We have many ideas for future improvements over our current implementation. One opportunity is to incorporate a remote controller to allow for active desired pitch setting. This would allow the human user to drive the robot along its axis of motion. Another vision is improve the motors to a point at which they would be able to drive the balance bot up and down slowed surfaces. Lastly, we can envision creating a cargo platform for the balance bot to carry heavy items.
Intellectual Property
In its implementation, our final design correctly adhered to both the SPI and UART standards. Our source code leverages the plib.c libraries provided by the ECE 4760 course staff. Although we did not directly use any code from the public domain, our SPI controller was inspired by an existing driver for the Arduino microcontroller. Our design, although inspired by existing technologies, did not require reverse engineering of any existing product.
Ethical Considerations
Our project in its entirety, including design, development, and testing, has closely adhered to the IEEE Code of Ethics. All team members have accepted the responsibility of mitigating danger to our persons, others, and the environment in all phases of development. We have no conflicts of interest. We have accepted no bribes in developing our project. All presented data is, to the best of our knowledge, without manipulation and honest in its representation. We have have not expressed discrimination in any form based on gender, race, sex, religion, or otherwise to any member of involved party while developing this robot. We have also taken all possible and suggested precautions when working on our project. This includes proper grounding of components, eye protection when soldering, and testing for shorts before applying power, among others. Finally we have sought constructive criticism of our work at all stages of development, as well as encouraged our peers to adhere to these vary same code of ethics we have followed.
Legal Considerations
We do not believe our project infringes on any domestic or international laws or regulations. We do not plan to commercialize or sell any part of our project for profit.
Appendices top
A. Parts List and Costs
Part | Source | Quantity | Unit Price | Total Price |
---|---|---|---|---|
Microstick II | Lab stock | 1 | $10 | $10 |
Bread boards | Lab stock | 2 | $6 | $12 |
DC Motor | Lab stock | 2 | $1.95 | $3.90 |
L293D H bridge | Adafruit | 1 | $2.95 | $2.95 |
LSM9DS0 Accel/Gyro | Amazon | 1 | $24.95 | $24.95 |
Chasis | Lab stock | 1 | $0 | $0 |
PIC32 | Lab stock | 1 | $5 | $5 |
Total Cost | $58.80 |
B. Source Code
Please contact us via E-Mail for the source code.
C. Division of Labor
Although some members of our team may have focused on some parts of the project over others, we have all worked closely toghether on most all aspects of the design, testing, and development of the project.

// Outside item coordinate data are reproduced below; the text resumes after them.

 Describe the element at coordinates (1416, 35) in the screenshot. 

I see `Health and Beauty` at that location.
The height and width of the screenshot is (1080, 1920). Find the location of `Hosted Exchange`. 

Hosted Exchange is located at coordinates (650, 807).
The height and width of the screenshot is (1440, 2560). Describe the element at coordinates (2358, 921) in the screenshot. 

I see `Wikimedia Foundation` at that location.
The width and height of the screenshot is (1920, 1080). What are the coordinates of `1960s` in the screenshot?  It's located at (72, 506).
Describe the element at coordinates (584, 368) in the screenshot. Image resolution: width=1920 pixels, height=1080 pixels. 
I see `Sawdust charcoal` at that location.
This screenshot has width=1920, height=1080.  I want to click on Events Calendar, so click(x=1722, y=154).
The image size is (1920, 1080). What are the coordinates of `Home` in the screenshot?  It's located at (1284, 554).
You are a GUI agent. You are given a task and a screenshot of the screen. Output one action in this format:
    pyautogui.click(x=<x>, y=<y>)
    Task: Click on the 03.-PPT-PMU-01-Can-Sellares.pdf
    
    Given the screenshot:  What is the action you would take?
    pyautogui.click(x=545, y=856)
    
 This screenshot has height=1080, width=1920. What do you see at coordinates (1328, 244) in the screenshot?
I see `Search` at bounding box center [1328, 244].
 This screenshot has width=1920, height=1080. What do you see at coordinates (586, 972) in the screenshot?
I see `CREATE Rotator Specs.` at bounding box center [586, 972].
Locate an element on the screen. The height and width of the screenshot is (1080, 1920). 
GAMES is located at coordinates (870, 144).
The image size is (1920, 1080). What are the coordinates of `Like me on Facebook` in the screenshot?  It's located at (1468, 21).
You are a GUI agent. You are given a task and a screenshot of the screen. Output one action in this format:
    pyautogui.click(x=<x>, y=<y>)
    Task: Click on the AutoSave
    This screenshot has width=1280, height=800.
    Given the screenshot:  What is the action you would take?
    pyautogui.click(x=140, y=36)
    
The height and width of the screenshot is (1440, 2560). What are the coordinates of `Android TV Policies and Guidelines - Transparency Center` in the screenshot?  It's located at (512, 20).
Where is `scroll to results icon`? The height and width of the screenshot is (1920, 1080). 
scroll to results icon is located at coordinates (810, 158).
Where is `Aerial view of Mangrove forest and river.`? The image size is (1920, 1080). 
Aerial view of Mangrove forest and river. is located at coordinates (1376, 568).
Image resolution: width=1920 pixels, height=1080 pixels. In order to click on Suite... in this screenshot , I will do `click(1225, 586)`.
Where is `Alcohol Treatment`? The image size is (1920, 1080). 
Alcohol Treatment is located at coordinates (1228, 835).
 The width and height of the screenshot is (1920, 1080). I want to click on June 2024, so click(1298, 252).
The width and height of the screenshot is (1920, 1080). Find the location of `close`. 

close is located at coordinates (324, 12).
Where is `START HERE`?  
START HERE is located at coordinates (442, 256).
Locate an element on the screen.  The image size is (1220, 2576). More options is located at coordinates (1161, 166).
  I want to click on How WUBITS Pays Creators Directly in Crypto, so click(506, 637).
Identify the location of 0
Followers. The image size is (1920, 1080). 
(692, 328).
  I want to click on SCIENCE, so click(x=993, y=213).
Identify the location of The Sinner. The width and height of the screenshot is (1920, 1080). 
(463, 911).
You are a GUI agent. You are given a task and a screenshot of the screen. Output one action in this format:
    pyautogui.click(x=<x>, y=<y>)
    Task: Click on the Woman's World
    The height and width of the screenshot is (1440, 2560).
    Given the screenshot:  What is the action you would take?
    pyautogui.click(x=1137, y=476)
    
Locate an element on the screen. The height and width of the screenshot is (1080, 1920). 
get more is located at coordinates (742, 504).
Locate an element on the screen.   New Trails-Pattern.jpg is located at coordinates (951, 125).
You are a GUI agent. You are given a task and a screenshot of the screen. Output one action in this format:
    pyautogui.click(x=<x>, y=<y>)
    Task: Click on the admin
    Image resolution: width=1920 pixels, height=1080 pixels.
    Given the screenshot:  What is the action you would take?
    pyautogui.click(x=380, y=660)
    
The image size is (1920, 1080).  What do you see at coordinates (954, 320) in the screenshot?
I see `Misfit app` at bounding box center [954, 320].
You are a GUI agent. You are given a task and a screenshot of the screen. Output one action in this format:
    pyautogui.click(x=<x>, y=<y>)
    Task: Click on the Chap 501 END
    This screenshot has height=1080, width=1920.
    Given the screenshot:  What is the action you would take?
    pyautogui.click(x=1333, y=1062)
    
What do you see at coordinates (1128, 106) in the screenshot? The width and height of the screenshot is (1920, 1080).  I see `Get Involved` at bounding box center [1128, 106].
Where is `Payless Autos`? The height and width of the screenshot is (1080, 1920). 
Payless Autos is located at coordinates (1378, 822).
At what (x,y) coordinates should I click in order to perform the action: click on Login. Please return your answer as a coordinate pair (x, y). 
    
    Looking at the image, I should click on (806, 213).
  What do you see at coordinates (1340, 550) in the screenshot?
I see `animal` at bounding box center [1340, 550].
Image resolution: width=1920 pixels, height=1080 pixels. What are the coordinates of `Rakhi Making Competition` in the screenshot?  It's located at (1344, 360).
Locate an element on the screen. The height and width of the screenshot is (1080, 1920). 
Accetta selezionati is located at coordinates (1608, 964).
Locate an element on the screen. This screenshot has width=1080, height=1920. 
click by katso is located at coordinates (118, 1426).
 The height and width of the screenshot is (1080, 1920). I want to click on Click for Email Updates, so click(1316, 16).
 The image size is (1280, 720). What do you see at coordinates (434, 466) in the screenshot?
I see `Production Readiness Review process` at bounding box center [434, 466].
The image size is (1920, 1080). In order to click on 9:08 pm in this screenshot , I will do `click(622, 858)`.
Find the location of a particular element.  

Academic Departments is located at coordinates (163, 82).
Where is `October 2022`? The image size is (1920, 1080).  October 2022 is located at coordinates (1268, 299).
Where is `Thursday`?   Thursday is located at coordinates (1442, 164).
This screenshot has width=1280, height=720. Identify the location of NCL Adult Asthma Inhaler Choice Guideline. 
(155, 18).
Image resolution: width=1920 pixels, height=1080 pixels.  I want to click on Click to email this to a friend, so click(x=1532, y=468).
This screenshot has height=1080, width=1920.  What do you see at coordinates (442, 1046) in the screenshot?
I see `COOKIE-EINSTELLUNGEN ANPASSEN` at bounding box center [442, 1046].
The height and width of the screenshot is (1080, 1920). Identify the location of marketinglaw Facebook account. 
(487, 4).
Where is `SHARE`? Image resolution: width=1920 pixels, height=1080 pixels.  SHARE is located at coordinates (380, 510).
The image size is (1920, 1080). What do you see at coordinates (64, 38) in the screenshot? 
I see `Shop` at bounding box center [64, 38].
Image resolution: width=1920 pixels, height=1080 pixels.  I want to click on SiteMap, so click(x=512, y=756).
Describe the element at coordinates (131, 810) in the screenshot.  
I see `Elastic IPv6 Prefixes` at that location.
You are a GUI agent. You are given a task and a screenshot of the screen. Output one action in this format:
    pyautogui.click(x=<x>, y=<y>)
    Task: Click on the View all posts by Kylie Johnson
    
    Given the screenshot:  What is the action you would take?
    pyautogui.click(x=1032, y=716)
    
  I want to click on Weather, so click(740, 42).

Leo Mehr | Alex Spitzer | Einar Veizaga | All |
---|---|---|---|
Chasis construction and project management | Software control system | Hardware Design | General debugging |
Media creation and software debugging | Simulator Development | Hardware development | Documentation and report |
References top
This section provides links to external reference documents, code, and websites used throughout the project.
Datasheets
References
Acknowledgements top
We would like to thank Bruce Land and the rest of the ECE 4760 staff for their tremendous support and advice during the design, development, and testing of our project.